# TEKS YANG DIBERIKAN:
-*-*-
"Melalui
dongeng, seorang pendidik juga dapat merangsang kecerdasan intelegensia,
kemampuan berpikir secara logis sistematis, kemampuan beriteraksi dengan sesama
anak, ataupun selera berbahasa dan nilai seni,"
( Khrisna Pabichara, Motivator pengembangan kecakapan belajar )
( Khrisna Pabichara, Motivator pengembangan kecakapan belajar )
Malam itu kami berkumpul di ruang keluarga bercengkerama
dengan anak-anak, tiba-tiba listrik padam.
Agar anak kami yang baru berumur 2,5 tahun tidak panik karena gelap maka dengan tenang
saya berkata “ bapak disini, kalian tenang bapak mendekati kalian.” Lalu kupegang
tangan anak yang bungsu, sedang anak sulungku dengan tenang mengambil lilin dan
menyalakannya lewat api kompor gas di dapur.
Dan teranglah ruangan kami dengan terang lilin kecil tadi.
-*-*-
# INSTRUKSI TUGAS:
Teruskan tulisan tentang mendongeng untuk anak ini, mulai sesudah kalimat terakhirnya. Entri yang tercantum sesudah ini tidak digunakan dalam pengerjaan apa pun.
-*-*-
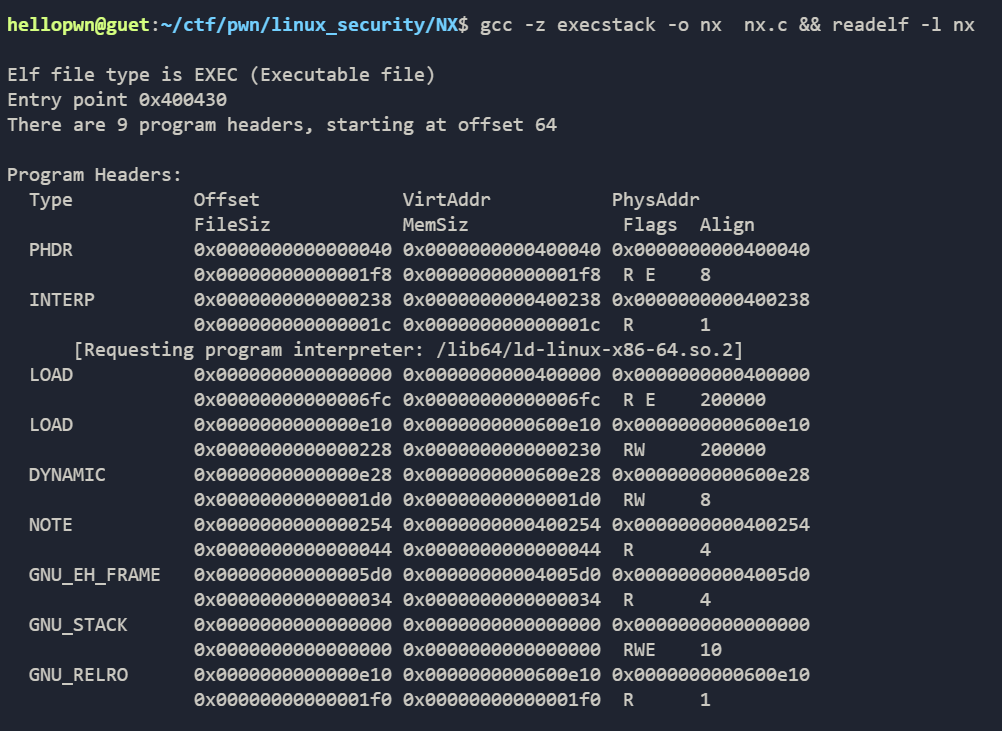Click the Align column header
Image resolution: width=1002 pixels, height=731 pixels.
(x=727, y=225)
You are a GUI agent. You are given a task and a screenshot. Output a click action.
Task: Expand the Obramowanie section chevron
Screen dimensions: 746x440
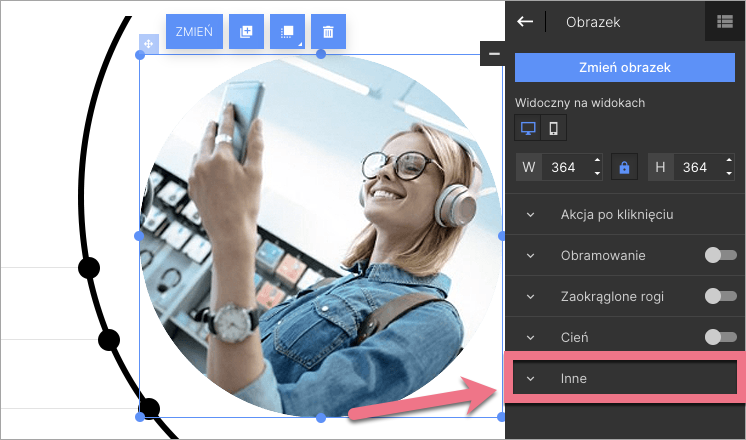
-*-*-
# JAWABAN:
Kemudian kucari lilin lain, sebagi persiapan jika
padamnya lama. Benar listriknya tak
kunjung menyala. Kulihat anakku yang sulung mengajak adiknya bermain bayang-bayang
terang lilin ditembok dengan gerakkan tangannya . Adiknya sangat senang bermain dengan bayang-bayang tangan ditembok.
Sambil bercerita kakaknya memperagakan
gerakan bermacam-macam binatang.
Setelah lama
bercerita dan memperagakan gerakan binatang dengan tangan, lama-lama kakaknya
kecapaian. Tapi adiknya tetap dengan semangat minta untuk di ceritakan lagi. Kemudian
istri mengambil alih dengan dongeng tentang kehidupan dan cerita-cerita dari alkitab.
Banyak hal tentang kebaikan dan sifat yang baik disisipkan dalam dongeng dengan bayang-bayang
tangan ditembok dari sebuah cahaya lilin.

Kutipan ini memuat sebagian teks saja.